Recently, our studio began recruiting for a couple of new app programmers. Initially, I was concerned that we might not find enough candidates with the right skills. Now, I'm troubled to learn that we've got more than forty applicants… and not one of them is female.
I often hear our industry accused of being sexist, particularly in terms of the relative number of men and women it employs. However, our attempt to hire new staff suggests that the industry may not be entirely at fault – part of the problem may lie elsewhere.
Historically, I know that electronic games were once perceived as "boys toys" and that doubtless skewed the number of male applicants, as they were more likely to be interested in the sector. Yet now, women gamers are the norm. Females growing up in recent years have every reason to be interested in games, so it would be something of a statistical anomaly if they didn't make up a good percentage of applicants for new jobs.
Are there other reasons? It's certainly true that a lot of the content that the industry produces portrays female characters in a less than respectful light – consider the recent GTA-V trailer if you need a reminder. And there are often troubling stories on the web about sexist behaviour and language from individuals in the games industry. Such attitudes are clearly wrong, yet I doubt that they are unique to games. Are there really no cases of sexism in law, medicine, science, or journalism? Because if women are succeeding in other sectors that aren't yet free of sexism, then perhaps sexism isn't the only reason there are so few female programmers.
I don't profess to have the answers to this issue. But I'd dearly like to see a debate, and one which isn't immediately bogged down with (understandably) outraged stories of disrespectful language and Neanderthal attitudes. Because none of that explains why we got no female applicants. And why there were so terribly few female coders on the courses that our male applicants attended.

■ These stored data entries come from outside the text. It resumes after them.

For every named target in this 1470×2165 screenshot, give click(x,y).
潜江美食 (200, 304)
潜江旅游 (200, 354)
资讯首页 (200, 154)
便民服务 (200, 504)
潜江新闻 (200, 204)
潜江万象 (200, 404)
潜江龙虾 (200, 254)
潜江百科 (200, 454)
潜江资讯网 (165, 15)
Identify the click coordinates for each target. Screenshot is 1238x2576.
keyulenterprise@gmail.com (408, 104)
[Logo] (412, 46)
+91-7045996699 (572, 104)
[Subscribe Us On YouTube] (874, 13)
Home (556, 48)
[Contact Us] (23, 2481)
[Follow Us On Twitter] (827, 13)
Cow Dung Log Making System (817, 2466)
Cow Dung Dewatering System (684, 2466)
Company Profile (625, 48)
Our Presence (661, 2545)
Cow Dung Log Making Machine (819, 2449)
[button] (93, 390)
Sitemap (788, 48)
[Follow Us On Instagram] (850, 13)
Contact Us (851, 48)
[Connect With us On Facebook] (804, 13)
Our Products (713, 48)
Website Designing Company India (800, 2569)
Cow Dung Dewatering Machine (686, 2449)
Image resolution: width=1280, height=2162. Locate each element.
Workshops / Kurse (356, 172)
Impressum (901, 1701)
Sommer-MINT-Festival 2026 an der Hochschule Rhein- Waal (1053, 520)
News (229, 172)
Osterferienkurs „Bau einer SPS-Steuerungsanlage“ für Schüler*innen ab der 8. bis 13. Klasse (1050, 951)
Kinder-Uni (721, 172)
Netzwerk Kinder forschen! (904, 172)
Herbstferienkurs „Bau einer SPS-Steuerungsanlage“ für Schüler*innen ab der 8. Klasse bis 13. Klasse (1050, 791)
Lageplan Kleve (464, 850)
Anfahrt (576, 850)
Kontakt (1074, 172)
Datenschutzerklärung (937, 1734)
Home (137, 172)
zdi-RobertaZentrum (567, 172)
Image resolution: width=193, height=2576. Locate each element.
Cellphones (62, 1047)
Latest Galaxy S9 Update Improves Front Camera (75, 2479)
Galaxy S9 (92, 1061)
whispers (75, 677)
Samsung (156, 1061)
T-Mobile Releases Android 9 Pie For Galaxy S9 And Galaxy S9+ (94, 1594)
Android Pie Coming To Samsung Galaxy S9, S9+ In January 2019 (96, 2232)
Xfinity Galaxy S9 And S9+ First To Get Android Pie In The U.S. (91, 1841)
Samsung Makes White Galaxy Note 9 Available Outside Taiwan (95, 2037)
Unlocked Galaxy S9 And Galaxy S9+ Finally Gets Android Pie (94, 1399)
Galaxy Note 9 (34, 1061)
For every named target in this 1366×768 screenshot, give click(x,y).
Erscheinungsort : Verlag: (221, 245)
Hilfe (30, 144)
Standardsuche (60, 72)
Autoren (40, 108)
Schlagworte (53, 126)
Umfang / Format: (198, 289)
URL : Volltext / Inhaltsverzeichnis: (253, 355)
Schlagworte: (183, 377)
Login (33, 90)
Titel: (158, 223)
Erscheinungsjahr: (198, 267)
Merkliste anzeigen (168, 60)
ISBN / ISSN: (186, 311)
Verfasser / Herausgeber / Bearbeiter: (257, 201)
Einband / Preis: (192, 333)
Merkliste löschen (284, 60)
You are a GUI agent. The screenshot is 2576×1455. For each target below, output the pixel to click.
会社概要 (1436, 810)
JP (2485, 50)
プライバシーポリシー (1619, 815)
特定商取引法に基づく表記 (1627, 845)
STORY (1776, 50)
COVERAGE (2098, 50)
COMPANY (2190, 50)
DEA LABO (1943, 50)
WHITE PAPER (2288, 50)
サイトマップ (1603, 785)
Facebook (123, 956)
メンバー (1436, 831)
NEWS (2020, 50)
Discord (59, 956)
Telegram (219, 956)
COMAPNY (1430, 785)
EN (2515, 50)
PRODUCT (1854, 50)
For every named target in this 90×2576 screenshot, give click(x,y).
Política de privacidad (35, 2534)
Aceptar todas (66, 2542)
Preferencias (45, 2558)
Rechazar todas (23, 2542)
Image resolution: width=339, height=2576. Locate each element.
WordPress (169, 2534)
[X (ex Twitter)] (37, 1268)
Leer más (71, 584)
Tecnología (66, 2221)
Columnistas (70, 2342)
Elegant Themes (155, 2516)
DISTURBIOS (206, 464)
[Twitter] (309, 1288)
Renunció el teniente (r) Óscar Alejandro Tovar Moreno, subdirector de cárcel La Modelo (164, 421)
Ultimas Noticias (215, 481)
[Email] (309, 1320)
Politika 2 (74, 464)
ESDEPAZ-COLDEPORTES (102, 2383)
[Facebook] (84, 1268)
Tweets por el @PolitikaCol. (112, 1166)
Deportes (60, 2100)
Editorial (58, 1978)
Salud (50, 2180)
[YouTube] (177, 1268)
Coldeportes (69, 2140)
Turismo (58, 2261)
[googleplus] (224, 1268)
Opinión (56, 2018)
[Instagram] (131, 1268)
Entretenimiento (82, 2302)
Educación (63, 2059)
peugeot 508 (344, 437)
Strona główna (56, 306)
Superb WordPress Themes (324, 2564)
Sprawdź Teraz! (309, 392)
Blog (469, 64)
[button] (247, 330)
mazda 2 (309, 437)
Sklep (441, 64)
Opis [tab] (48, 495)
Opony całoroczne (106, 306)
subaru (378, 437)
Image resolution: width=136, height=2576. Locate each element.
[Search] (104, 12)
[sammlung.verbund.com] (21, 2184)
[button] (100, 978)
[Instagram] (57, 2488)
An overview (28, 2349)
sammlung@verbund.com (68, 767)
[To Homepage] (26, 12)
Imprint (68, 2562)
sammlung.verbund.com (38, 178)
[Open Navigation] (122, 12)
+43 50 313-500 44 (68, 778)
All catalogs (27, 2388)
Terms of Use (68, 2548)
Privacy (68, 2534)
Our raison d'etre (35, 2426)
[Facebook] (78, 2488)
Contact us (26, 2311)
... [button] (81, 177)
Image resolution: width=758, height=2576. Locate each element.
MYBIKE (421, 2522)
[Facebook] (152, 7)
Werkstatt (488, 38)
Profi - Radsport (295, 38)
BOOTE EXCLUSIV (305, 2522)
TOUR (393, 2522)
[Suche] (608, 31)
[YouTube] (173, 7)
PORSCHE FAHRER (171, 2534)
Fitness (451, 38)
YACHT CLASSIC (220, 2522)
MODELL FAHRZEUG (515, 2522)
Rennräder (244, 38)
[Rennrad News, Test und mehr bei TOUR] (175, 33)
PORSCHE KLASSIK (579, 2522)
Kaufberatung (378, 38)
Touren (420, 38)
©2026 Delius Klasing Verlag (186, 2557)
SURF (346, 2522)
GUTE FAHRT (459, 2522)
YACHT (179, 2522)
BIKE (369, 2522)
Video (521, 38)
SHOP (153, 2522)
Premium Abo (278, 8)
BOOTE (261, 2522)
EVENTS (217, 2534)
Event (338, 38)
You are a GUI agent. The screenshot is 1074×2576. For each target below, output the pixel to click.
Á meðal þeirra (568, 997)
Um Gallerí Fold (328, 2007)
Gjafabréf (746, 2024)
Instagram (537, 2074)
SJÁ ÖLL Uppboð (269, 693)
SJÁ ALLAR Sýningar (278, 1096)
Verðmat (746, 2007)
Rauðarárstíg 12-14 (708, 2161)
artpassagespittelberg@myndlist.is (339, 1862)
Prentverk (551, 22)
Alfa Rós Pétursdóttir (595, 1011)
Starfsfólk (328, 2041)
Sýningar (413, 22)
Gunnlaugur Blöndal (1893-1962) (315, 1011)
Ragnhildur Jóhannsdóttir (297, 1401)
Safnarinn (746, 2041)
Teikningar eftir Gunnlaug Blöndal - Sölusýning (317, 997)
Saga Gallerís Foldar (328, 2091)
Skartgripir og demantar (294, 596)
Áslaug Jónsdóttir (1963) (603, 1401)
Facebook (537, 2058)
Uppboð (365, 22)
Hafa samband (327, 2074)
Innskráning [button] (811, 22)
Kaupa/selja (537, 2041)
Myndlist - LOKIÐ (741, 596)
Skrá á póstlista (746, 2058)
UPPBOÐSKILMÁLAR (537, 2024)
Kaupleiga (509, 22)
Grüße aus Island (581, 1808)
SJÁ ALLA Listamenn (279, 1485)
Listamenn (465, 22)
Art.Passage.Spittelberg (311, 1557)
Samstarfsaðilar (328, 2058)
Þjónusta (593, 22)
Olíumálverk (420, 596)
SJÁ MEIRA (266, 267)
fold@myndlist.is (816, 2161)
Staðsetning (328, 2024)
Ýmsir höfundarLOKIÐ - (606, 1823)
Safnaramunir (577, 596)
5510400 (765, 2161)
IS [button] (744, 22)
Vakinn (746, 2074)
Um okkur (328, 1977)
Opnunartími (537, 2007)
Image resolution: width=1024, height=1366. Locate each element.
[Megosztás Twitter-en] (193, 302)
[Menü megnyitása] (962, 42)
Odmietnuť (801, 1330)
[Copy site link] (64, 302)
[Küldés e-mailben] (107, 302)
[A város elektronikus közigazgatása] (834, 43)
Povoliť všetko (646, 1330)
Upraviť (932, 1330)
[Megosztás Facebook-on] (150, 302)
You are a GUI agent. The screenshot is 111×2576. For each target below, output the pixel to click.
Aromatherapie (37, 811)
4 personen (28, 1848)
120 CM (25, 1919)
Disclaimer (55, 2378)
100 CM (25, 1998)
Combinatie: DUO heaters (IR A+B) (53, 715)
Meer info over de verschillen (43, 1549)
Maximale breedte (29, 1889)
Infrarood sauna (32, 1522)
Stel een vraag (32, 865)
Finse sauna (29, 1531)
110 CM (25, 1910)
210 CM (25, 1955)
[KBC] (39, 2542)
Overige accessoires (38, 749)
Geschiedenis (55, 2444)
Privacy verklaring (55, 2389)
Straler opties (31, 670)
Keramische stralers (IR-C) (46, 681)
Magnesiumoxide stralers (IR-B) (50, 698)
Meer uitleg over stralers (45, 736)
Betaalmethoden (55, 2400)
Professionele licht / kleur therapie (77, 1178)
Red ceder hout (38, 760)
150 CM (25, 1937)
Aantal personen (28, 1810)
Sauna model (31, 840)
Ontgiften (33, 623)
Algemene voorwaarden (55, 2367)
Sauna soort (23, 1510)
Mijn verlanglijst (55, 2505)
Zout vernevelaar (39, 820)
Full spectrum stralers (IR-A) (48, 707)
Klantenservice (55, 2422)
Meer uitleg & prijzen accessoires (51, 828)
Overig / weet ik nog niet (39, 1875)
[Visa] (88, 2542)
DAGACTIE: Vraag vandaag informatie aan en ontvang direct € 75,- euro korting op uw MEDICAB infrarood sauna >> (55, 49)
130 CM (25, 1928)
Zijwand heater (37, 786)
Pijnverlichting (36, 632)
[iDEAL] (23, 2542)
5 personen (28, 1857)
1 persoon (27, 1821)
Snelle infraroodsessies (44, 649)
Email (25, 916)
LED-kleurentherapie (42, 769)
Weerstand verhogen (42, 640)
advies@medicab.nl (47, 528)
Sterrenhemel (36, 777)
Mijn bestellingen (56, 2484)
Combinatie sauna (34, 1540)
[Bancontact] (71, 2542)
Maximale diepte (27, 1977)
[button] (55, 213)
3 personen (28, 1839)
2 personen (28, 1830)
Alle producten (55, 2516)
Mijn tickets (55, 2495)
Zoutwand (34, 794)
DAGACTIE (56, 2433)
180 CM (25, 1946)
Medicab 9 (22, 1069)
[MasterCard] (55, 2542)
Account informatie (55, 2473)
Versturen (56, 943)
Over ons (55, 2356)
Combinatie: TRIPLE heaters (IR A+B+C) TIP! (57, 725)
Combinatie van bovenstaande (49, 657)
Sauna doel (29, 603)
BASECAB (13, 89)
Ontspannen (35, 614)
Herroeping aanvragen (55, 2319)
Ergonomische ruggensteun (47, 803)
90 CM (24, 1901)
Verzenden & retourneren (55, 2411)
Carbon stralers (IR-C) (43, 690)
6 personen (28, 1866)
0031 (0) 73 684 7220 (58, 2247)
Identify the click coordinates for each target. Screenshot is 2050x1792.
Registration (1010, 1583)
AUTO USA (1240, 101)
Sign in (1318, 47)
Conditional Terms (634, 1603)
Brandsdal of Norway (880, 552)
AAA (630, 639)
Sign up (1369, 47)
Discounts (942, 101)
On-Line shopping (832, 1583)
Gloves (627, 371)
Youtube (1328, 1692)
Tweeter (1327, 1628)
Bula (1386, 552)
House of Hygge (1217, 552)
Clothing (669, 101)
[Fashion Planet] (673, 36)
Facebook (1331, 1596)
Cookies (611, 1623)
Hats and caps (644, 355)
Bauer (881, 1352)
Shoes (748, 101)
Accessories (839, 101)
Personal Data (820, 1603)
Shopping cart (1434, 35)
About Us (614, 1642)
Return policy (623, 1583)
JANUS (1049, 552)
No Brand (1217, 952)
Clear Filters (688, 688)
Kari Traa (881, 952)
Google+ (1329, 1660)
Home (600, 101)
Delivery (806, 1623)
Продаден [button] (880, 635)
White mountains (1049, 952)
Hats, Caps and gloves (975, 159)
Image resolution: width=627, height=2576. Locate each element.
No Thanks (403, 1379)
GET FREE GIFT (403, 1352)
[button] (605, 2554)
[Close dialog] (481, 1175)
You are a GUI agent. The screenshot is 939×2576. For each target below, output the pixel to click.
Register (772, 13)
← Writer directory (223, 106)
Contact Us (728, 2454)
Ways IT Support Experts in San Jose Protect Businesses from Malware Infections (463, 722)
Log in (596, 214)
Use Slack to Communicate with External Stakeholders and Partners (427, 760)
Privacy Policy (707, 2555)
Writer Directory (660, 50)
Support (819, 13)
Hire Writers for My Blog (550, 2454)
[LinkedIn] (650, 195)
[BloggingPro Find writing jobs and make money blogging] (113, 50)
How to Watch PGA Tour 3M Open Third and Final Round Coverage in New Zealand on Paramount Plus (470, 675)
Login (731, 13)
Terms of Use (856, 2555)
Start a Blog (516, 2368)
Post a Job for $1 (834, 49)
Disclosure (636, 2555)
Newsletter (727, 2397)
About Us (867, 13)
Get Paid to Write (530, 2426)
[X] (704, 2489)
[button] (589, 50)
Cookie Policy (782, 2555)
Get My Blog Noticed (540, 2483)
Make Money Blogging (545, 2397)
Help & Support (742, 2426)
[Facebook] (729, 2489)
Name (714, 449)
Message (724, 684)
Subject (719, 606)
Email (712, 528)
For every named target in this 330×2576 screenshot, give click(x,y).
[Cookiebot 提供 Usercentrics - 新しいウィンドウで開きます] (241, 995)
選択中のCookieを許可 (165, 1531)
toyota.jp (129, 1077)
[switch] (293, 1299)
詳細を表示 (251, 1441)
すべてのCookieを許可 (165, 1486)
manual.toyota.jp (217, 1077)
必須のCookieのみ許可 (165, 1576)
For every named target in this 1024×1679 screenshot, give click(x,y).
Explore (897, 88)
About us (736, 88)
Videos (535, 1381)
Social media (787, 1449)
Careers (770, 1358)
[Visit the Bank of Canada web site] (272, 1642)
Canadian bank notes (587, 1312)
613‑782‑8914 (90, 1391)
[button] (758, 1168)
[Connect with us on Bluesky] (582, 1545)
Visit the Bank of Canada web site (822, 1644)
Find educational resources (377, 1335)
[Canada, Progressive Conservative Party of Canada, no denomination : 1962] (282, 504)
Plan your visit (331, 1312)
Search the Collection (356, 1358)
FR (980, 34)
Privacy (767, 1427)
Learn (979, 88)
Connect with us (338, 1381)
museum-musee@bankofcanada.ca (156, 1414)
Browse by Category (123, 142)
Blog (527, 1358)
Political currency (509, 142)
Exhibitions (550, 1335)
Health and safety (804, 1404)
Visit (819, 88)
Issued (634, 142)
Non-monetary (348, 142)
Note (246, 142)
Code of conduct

I can't believe that young women aren't interested in a well-paying career-type like this. Something must be amiss further back down the training path – maybe at college, maybe at school, maybe at home. Wherever the blockage is, wherever girls get the idea that they wouldn't be able to do this sort of job, needs to be addressed. Right now.
I guess it is linked to the area being perceived as a 'scientific' one, and the historical male bias that brings with it. I work for an IT company, and I guess it's 90% + male dominated. This kind of figure tallies with the numbers on the college / university courses I took. Not sure how that will have changed now. My guess it's more a cultural issue than one of overt sexism.